# Fishing vessel "EGER" and three others sorry no names



## lagerstedt (Oct 16, 2005)

You may have seen a thread I put on the Radio Section about Government Listening Stations and that I am reading a book to do with GCHQ. The fishing EGER is mentioned.The vessel was operated by a cover company called "EGERFANGST". They commenced operation in 1956 and not sure how long they operated before being dissolved. I am sure that I have read on this site , not sure where, about other vessels being involved, I thought that there was three others. Can any one let me know what tread they were mention on and does any one have any additional about the "Eger" including photos. I am sure they also operated out of Tromso at some stage of there careers.

Regards
Blair Lagerstedt
NZ


----------



## trotterdotpom (Apr 29, 2005)

If you Google "egerfangst" there is quite a bit about the trawler Eger and another called Marjeta and their secret squirrel activites.
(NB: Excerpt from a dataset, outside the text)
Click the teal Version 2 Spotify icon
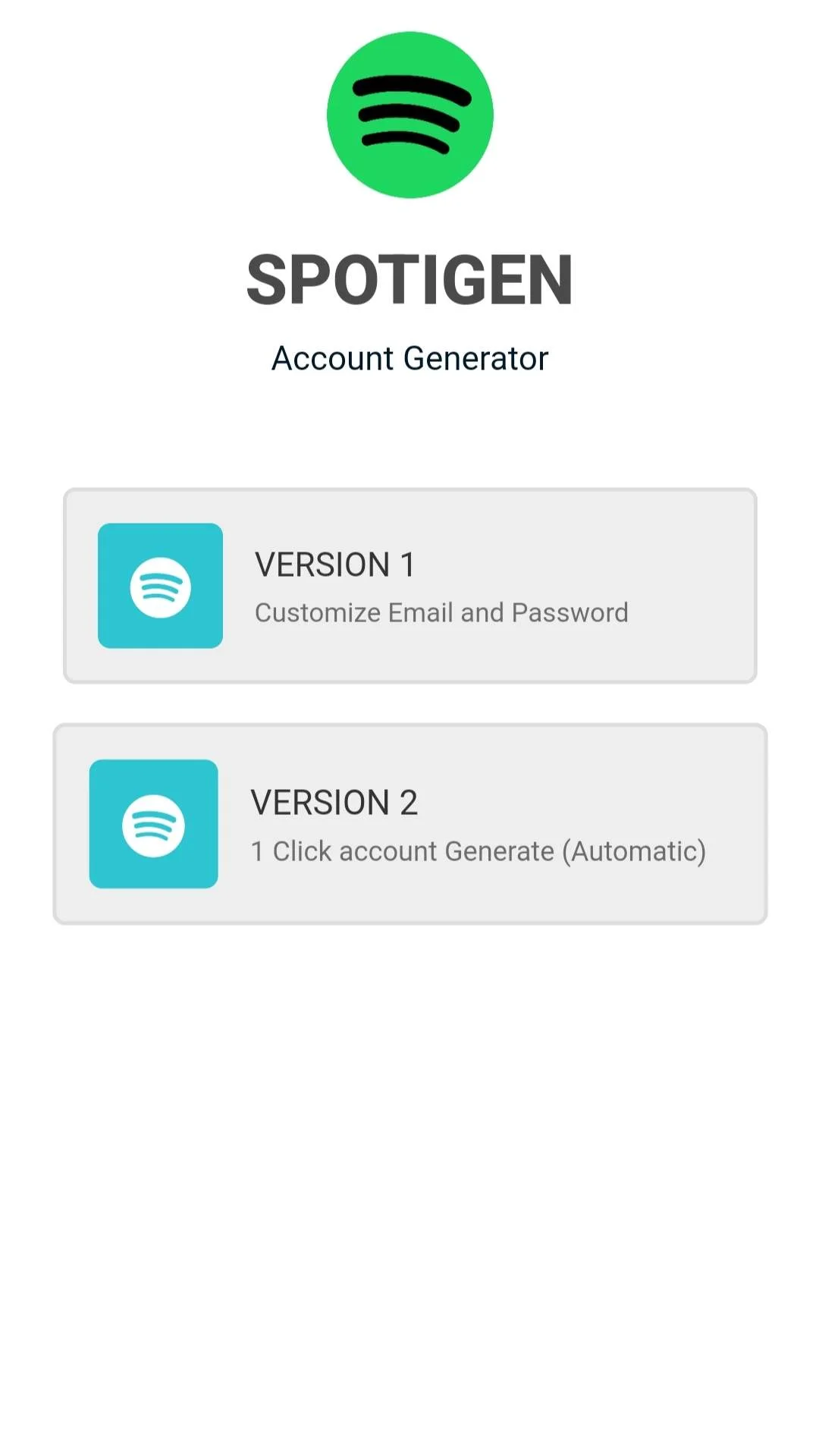 coord(153,824)
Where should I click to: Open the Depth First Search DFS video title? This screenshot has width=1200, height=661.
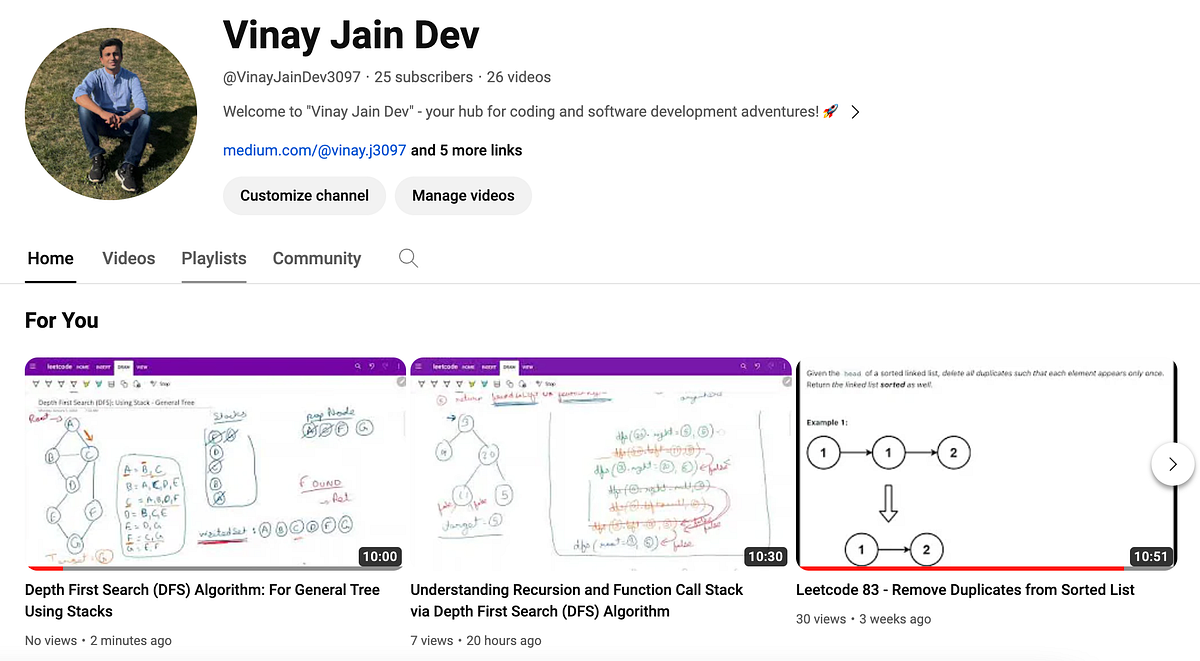203,600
Unfortunately it is all in Skandiwegian so we might have to seek the help of one of the Geordies on board.

John T


----------



## lagerstedt (Oct 16, 2005)

Thanks for the info. I remember a long time ago there was a tread in SN about some fishing vessels engaged in these activities. Don't seem to be able to find the thread. I'll keep trying. These vessels were operating in around the north of Norway near Russia. All were involved in decoding Russian signals. The RN had some subs in the area as well. A good read if you have the time go through some 600 pages.

Regards
Blair Lagerstedt 
NZ


----------